Kaliteli baklava için öncelikle kullanılan hammaddelerin organik ve kaliteli olması, daha sonra da ustalığın birinci sınıf olması gerektiğinin altını çizen Aktaş, baklavada kullanılan şekerin de çok önemli olduğunu ifade etti. Aktaş, “Baklava imalatında kullanılan şeker doğal şeker olmalı. Tünetici aldığı baklavayı 3-4 gün beklettiğinde yumuşama olmuyor ve rengi de atmıyorsa bu baklavada glikoz gibi doğal olmayan şeker kullanılmış demektir. Biz baklava üretiminde doğal şeker kullanıyoruz. Bu nedenle de 3. veya 4. günden itibaren şekerleniyor. Bilinçli müşteri bunun farkında. Ancak katkı maddesi koysak, 10 gün geçse bile hiç değişmiyor, ilk günkü gibi görünüyor. Görüntü güzel olsa da bir dilim yediğinizde, gerçek baklava olmadığını anlıyorsunuz” şeklinde açıklamada bulundu.
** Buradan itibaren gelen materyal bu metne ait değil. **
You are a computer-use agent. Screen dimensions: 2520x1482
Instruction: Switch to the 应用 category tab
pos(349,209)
Kaliteli baklava imalatında işçilik de çok önemli yer tutuyor. Ham madde birinci sınıf olsa da işçilik birinci sınıf değilse yine o baklava kaliteli baklava sınıfına giremiyor. Sert buğdaydan yapılan baklavalık undan açılan hamurun ince olması ve tam kıvamında pişmesi gerekiyor. Baklavanın fırında 1-2 dakika fazla ya da eksik kalmasının kaliteyi bozacağını söyleyen Levent Aktaş, şeker şerbetinin hazırlanmasının da büyük ustalık istediğini ifade etti.
Aktaş, “Şerbetin kıvamını doğru vermezsen yine gerçek baklava olmaz. Şeker oranını çok iyi ayarlamak gerek. Çok hassas bir konu. Çünkü hava sıcaklığına göre şeker oranını ayarlamamız gerekiyor. Yazın farklı, kışın farklı, hesaplar yapılıyor” dedi.
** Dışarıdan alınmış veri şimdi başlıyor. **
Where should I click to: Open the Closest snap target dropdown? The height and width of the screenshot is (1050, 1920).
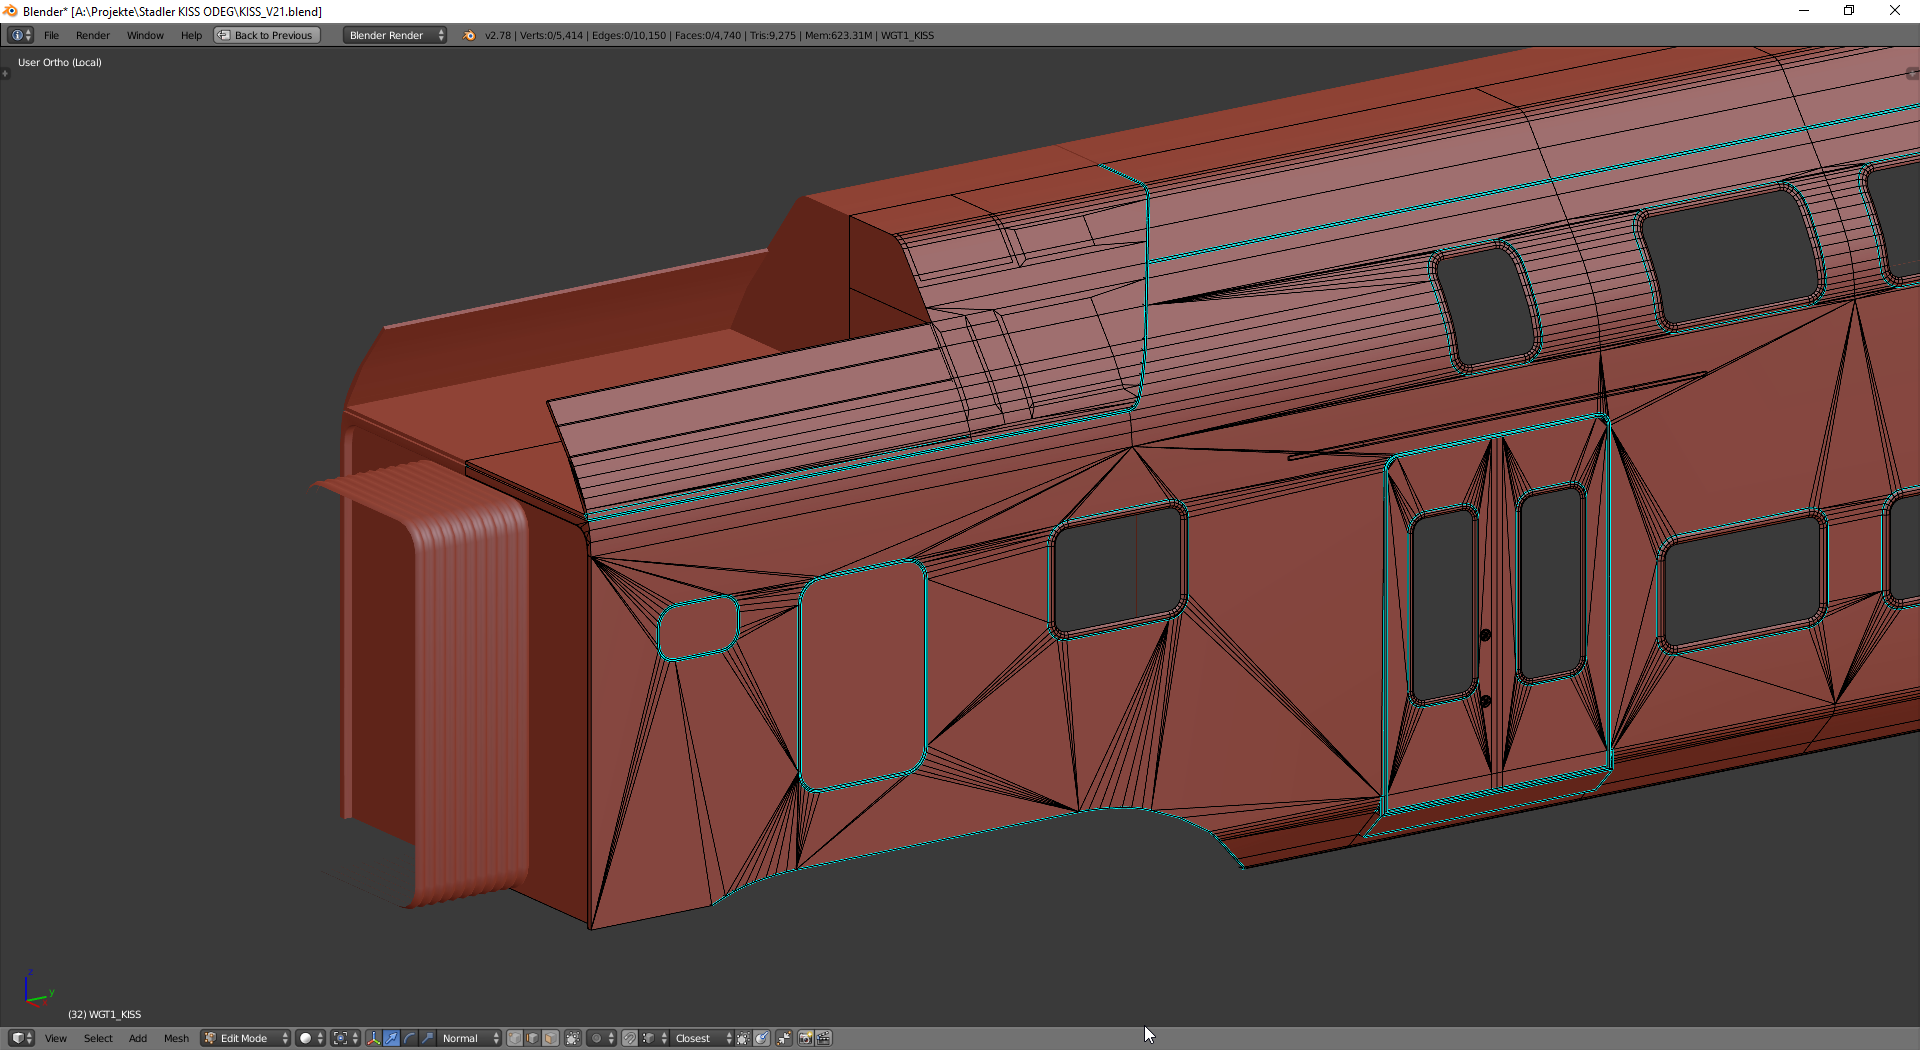(x=702, y=1038)
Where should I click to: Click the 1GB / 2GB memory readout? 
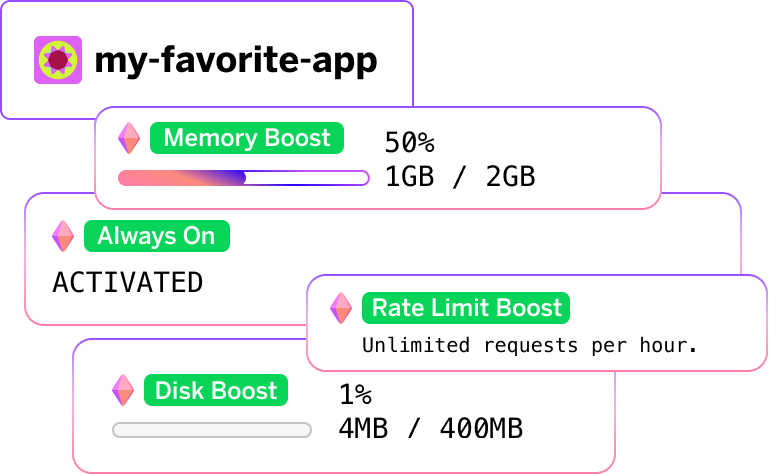[x=460, y=177]
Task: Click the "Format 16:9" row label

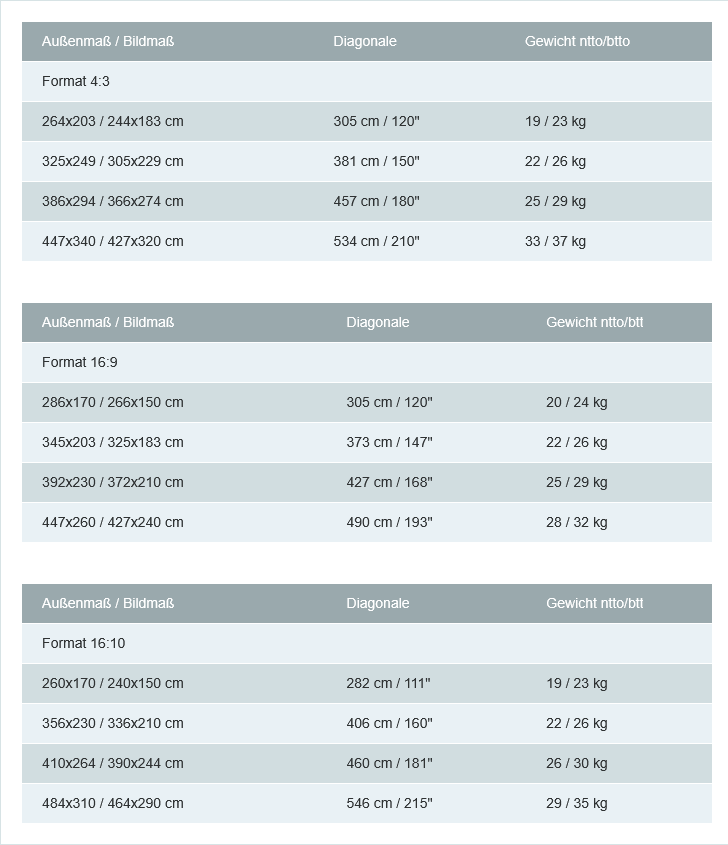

“Biz butik baklava yapıyoruz. Elin verdiği lezzeti var, ne kadar istesek de makine veremiyor. Makineleşme ile fabrikasyon üretime geçtiğinizde daha az eleman çalıştırıyorsunuz. Ancak biz baklavanın doğallığını, orjinalliğini koruduğumuz için birkaç eleman fazla çalıştırıyoruz ama lezzetten vazgeçmiyoruz. Şube açmamız için çok talep alıyoruz. İki kardeşiz. Birimiz imalatla diğerimiz satışla ilgileniyoruz. Şube açınca 30 yıldan fazla emek verdiğimiz markamızın temsilinde sorun yaşar mıyız diye kaygılarımız var. İş büyüdükçe kontrol zorlaşıyor. Şimdi ben birebir her tepsi ile ilgileniyorum. Yenildikten sonra, ‘İşte gerçek baklava’ denilmesi bizim en büyük ödülümüz.”
Gaziantepli ünlü baklavacı Levent Aktaş, baklavanın tüketim ömrünün ne kadar olduğu ile ilgili soruya bir zaman vermek yerine, “Ne kadar erken tüketirsen o kadar iyidir” diye yanıt verdi. Kuru baklavanın ömrünün 15 güne kadar çıktığını da vurgulayan Aktaş, tüketim süresi arttıkça lezzetin ve doğallığın azaldığını söyledi. Baklavanın yenilmeden önce ısıtılmasını öneren Aktaş, baklavanın saklama koşularını da anlatırken oda sıcaklığında muhafaza edilmesini istedi. Baklavayı yazın sıcaktan, kışın da çok soğuktan korumak gerektiğini vurgulayan Aktaş, baklavayı buzdolabında saklamak yerine oda sıcaklığında saklamanın daha doğru olduğunu açıkladı.
Aktaş, gerçek Gaziantep baklavası almak isteyen tüketicilerin kendini ispatlamış, esnaflığı ve lezzeti ile tüketicinin güvenini kazanmış markaları tercih etmeleri gerektiğini sözlerine ekledi.